__Instructions to follow__. Copy each line of the records below that mentions the word "sidebar".

(Records from a data source)
- Opening Delimiter -

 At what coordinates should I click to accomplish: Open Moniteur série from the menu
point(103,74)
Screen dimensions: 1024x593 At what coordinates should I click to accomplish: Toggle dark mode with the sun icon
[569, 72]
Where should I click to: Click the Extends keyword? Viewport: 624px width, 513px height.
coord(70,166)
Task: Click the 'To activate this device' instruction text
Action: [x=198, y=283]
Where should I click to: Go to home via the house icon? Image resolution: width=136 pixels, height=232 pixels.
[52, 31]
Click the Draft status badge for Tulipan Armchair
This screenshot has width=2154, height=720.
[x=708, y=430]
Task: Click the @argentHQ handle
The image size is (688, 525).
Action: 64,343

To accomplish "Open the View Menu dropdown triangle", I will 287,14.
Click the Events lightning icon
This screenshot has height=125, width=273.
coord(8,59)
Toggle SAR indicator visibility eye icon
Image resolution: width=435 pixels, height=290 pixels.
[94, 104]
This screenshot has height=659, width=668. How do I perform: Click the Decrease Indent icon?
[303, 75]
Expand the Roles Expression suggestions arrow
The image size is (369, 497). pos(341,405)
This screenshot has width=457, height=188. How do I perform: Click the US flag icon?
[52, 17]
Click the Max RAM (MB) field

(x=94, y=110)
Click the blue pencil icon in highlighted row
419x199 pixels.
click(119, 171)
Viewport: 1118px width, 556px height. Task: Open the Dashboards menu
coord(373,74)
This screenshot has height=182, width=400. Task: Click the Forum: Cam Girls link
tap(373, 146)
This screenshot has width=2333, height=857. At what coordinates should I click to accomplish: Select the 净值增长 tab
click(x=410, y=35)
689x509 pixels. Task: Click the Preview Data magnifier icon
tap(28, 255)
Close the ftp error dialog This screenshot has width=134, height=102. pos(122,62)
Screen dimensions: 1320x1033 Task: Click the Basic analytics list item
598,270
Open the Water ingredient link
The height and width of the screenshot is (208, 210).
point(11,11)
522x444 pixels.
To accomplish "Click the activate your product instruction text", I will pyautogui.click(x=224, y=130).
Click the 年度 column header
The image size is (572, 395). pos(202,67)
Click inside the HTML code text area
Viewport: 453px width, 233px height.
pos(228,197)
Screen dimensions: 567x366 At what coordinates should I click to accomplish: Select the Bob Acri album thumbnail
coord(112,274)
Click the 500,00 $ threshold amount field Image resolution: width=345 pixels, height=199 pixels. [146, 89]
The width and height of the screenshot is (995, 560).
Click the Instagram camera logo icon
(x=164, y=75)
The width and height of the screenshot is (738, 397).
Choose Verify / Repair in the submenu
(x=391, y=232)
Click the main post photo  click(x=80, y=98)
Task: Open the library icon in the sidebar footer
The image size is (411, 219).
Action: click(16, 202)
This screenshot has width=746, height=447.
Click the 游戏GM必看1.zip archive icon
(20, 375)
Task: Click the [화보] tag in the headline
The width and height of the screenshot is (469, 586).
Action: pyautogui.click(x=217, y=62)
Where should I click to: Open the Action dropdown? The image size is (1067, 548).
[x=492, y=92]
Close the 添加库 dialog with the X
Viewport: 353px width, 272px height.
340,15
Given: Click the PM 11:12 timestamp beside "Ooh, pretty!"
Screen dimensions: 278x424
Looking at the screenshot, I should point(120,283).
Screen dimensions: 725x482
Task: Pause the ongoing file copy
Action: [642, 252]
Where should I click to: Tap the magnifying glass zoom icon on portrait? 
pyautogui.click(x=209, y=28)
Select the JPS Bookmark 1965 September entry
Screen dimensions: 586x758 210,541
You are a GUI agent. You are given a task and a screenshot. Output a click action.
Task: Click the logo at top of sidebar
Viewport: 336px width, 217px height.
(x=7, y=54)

- Closing Delimiter -

__Response area__.
Task: Open the library icon in the sidebar footer
Task: Click the logo at top of sidebar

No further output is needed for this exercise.